From: Luis Chamberlain <[email protected]>
To: Hannes Reinecke <[email protected]>
Cc: Kanchan Joshi <[email protected]>,
[email protected],
[email protected], [email protected],
[email protected], Doug Gilbert <[email protected]>,
[email protected], [email protected], [email protected],
[email protected], [email protected], [email protected]
Subject: Re: [LSF/MM/BPF Topic] Towards more useful nvme-passthrough
Date: Wed, 2 Mar 2022 16:45:37 -0800 [thread overview]
Message-ID: <20220303004537.yceop3zwrwzg3wni@garbanzo> (raw)
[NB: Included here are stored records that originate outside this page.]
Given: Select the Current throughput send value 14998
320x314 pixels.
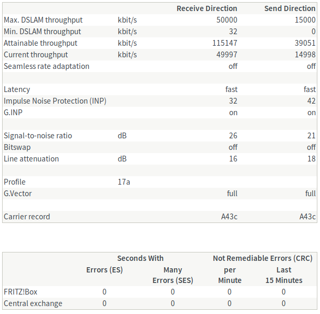Looking at the screenshot, I should click(x=303, y=55).
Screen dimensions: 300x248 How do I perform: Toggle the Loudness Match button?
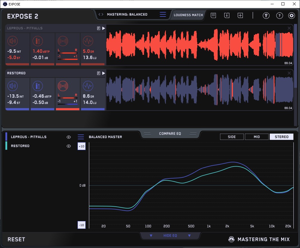click(188, 15)
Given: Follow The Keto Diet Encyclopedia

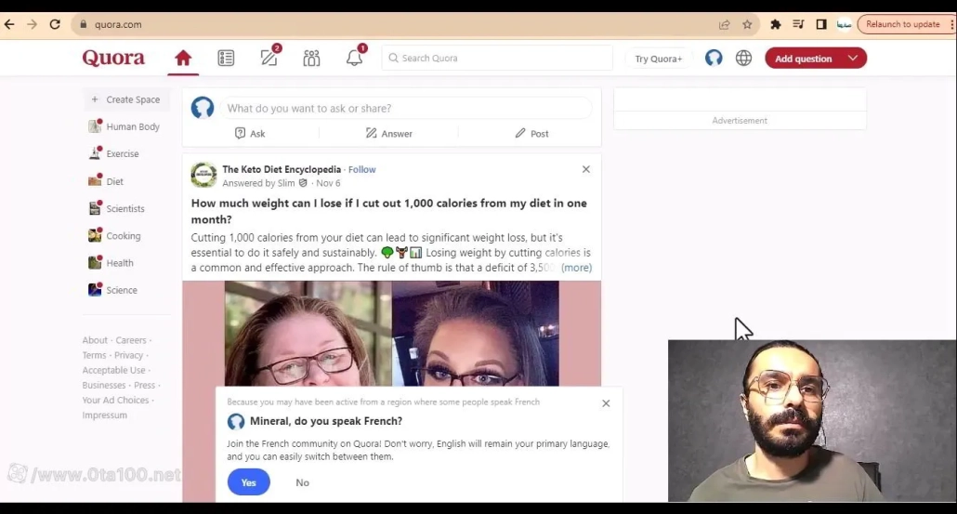Looking at the screenshot, I should [x=362, y=169].
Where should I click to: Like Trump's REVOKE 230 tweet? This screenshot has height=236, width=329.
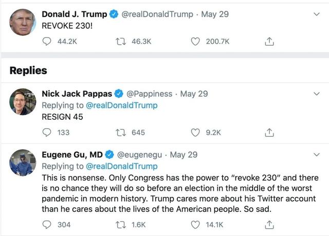point(195,41)
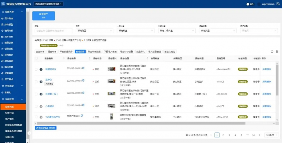Click the 新增设备 button
The image size is (282, 143).
coord(80,51)
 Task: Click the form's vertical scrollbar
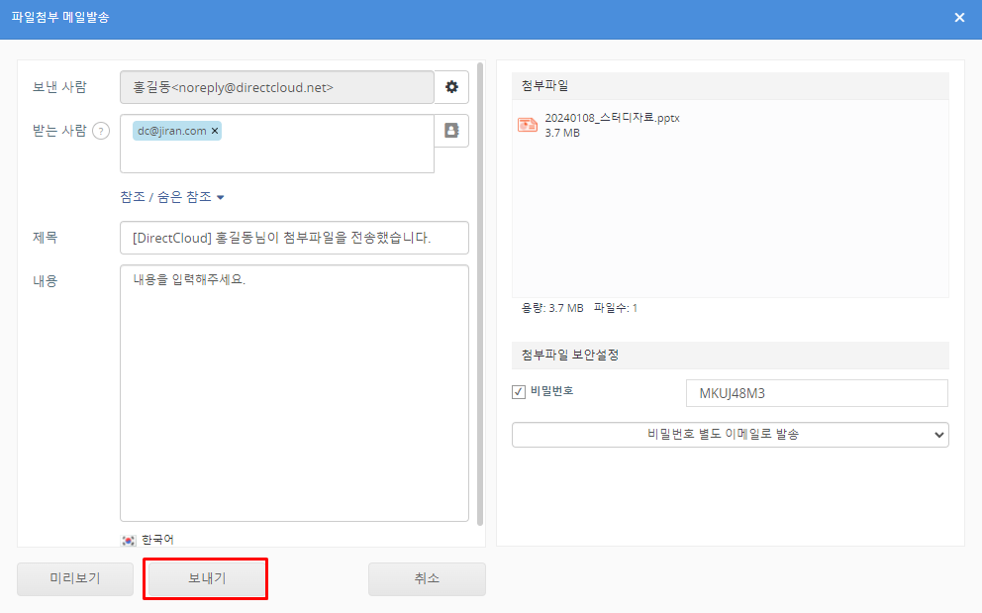[481, 297]
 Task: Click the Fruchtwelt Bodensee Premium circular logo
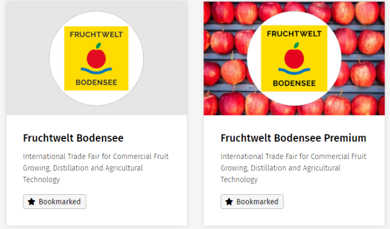(x=294, y=58)
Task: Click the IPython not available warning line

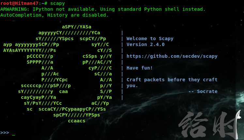Action: pos(103,9)
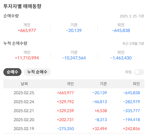Select the 2025.02.21. date row
This screenshot has height=134, width=148.
(74, 111)
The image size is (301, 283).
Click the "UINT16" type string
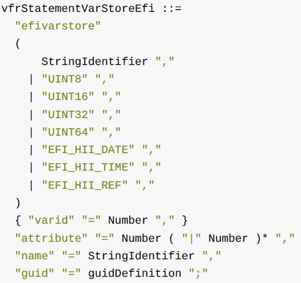click(68, 97)
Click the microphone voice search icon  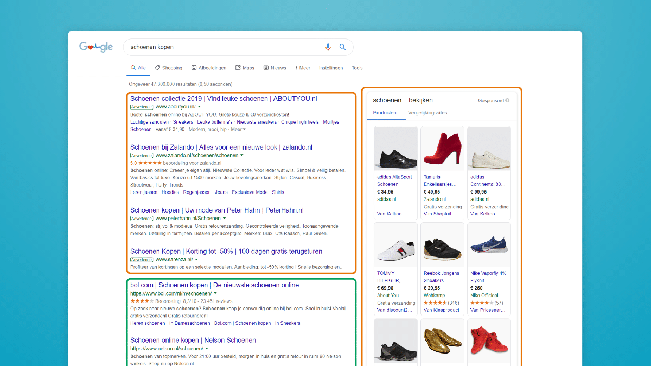(328, 47)
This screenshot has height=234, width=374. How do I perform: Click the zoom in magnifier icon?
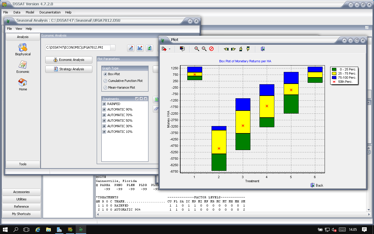[197, 49]
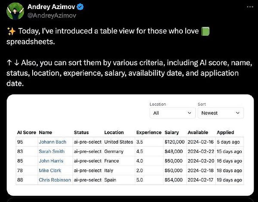Click the Experience column header
Screen dimensions: 258x202
pyautogui.click(x=148, y=132)
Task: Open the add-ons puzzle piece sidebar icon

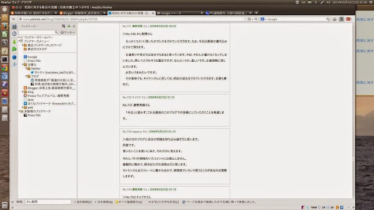Action: click(x=14, y=49)
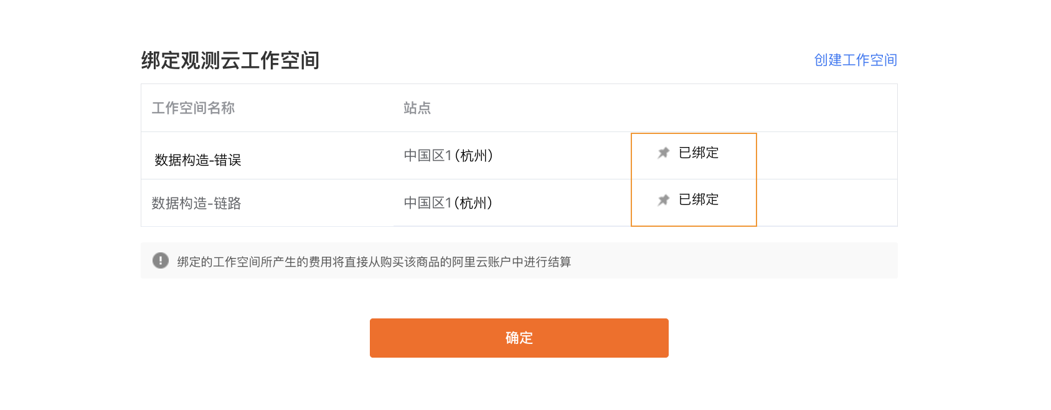This screenshot has height=410, width=1051.
Task: Click the pin icon in the 数据构造-错误 row
Action: pyautogui.click(x=664, y=153)
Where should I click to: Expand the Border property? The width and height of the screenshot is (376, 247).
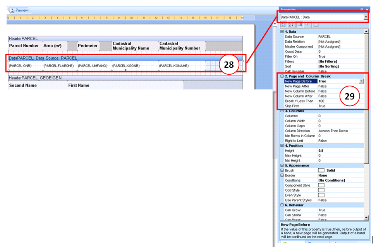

In-Reply-To: <[email protected]>
On Thu, Jun 24, 2021 at 11:24:27AM +0200, Hannes Reinecke wrote:
> On 6/9/21 12:50 PM, Kanchan Joshi wrote:
> > Background & objectives:
> > ------------------------
> >
> > The NVMe passthrough interface
> >
> > Good part: allows new device-features to be usable (at least in raw
> > form) without having to build block-generic cmds, in-kernel users,
> > emulations and file-generic user-interfaces - all this take some time to
> > evolve.
> >
> > Bad part: passthrough interface has remain tied to synchronous ioctl,
> > which is a blocker for performance-centric usage scenarios. User-space
> > can take the pain of implementing async-over-sync on its own but it does
> > not make much sense in a world that already has io_uring.
> >
> > Passthrough is lean in the sense it cuts through layers of abstractions
> > and reaches to NVMe fast. One of the objective here is to build a
> > scalable pass-through that can be readily used to play with new/emerging
> > NVMe features. Another is to surpass/match existing raw/direct block
> > I/O performance with this new in-kernel path.
> >
> > Recent developments:
> > --------------------
> > - NVMe now has a per-namespace char interface that remains available/usable
> > even for unsupported features and for new command-sets [1].
> >
> > - Jens has proposed async-ioctl like facility 'uring_cmd' in io_uring. This
> > introduces new possibilities (beyond storage); async-passthrough is one of
> > those. Last posted version is V4 [2].
> >
> > - I have posted work on async nvme passthrough over block-dev [3]. Posted work
> > is in V4 (in sync with the infra of [2]).
> >
> > Early performance numbers:
> > --------------------------
> > fio, randread, 4k bs, 1 job
> > Kiops, with varying QD:
> >
> > QD Sync-PT io_uring Async-PT
> > 1 10.8 10.6 10.6
> > 2 10.9 24.5 24
> > 4 10.6 45 46
> > 8 10.9 90 89
> > 16 11.0 169 170
> > 32 10.6 308 307
> > 64 10.8 503 506
> > 128 10.9 592 596
> >
> > Further steps/discussion points:
> > --------------------------------
> > 1.Async-passthrough over nvme char-dev
> > It is in a shape to receive feedback, but I am not sure if community
> > would like to take a look at that before settling on uring-cmd infra.
> >
> > 2.Once above gets in shape, bring other perf-centric features of io_uring to
> > this path -
> > A. SQPoll and register-file: already functional.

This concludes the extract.